An interesting paragraph in Pisaro’s writing underlines three important points/questions regarding “something necessary that has been lost” evoked by Jennings’ chords, and expressed as follows: “I don’t know what is it”, “Where did it go?”, “When will we get it back?”. My polite attempts to answer: 1) Purity, of the juvenile kind (see above); 2) Gurgling down the drain, replaced by the practically unavoidable human quest for recognition and funds or – in absence thereof – acceptance in an established circle; 3) Never, but a responsive individual’s remote memory can help retrieving that feeling through the assimilation of sympathetic vibrational phenomena, possibly delivered from philosophies and schools of thought. Zen, someone said. Let me silently chuckle, for not even Cage knew what that was, green tea and tofu notwithstanding. Since we’re on the subject: many people are really persuaded that it all begins from that sort of diet, or by staring at a fixed point while fantasizing about sounds they can’t hear explained by absurd graphics. Life’s second act flies inexorably for the unfortunates who reach the halfway marker without having a clue of what they’re going to do as adults.

As far as the aforementioned Cage’s opus is concerned, this particular rendition was devised by following a course of action that involves a system of “stationary and movable microphones”, set to record gestures influenced by “lines printed on transparencies and star maps”. The outcome was additionally reworked and edited – according to random processes – by the computerized management. As it frequently happens with the revered theorist’s work, the interest elicited by reading the procedures exceeds the actual worth of the end result in terms of compositional significance. In truth, several moments exist in which we were forced to raise the aerials to seize that “something in between” the notes, and a good number of lopsided halos born from the studio treatment are veritably stunning. However, the relative inconsistency of the consecutiveness places a considerable quantity of remarkable incidents into a somewhat hit-and-miss patchwork where the rare splendor of a harmonic aura is often wracked by the intrusion of inconsequential events, which was probably Cage’s “intention”. The whole – unsurprisingly – includes the obligatory stretches of silence. Perhaps I’m not sufficiently enlightened to perceive a higher value in this conception.
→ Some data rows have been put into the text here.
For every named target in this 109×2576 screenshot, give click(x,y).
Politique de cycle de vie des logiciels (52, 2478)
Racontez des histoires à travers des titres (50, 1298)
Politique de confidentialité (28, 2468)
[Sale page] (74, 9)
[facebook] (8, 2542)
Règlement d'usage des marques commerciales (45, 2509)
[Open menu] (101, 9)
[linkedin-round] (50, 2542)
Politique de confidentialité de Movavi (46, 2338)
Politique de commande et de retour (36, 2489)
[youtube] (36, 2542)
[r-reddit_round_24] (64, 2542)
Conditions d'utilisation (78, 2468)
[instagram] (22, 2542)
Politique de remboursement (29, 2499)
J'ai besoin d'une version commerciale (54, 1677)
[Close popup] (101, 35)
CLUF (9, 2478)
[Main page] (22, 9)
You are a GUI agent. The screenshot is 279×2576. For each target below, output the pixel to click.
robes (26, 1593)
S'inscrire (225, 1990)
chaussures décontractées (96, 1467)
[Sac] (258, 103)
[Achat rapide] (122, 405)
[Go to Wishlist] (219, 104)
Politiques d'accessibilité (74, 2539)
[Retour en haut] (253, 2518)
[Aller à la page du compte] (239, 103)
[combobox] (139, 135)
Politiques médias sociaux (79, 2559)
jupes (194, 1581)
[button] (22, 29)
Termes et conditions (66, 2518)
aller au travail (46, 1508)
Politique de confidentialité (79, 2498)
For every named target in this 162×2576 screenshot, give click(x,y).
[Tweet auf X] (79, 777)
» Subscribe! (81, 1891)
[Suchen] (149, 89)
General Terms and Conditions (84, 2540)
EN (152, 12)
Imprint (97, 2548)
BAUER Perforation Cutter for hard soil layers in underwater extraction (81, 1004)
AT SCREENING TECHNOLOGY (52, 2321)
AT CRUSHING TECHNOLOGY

This aside, it is still a prominent episode.

Perfectly aware that the upcoming conclusion could appear ironic after the preceding considerations, it is also true that translating an admittedly coldhearted analysis as gratuitous polemics would constitute an unnecessary amplification of rationality. To erase any residual doubt: Lost Daylight is an absorbing record, comprising both flashes of insightful grace and technical flexibility. It deserves your utmost attention. Some conjectural underpinnings might be subjects for further debate, but sizeable portions of magnetism are unquestionably present.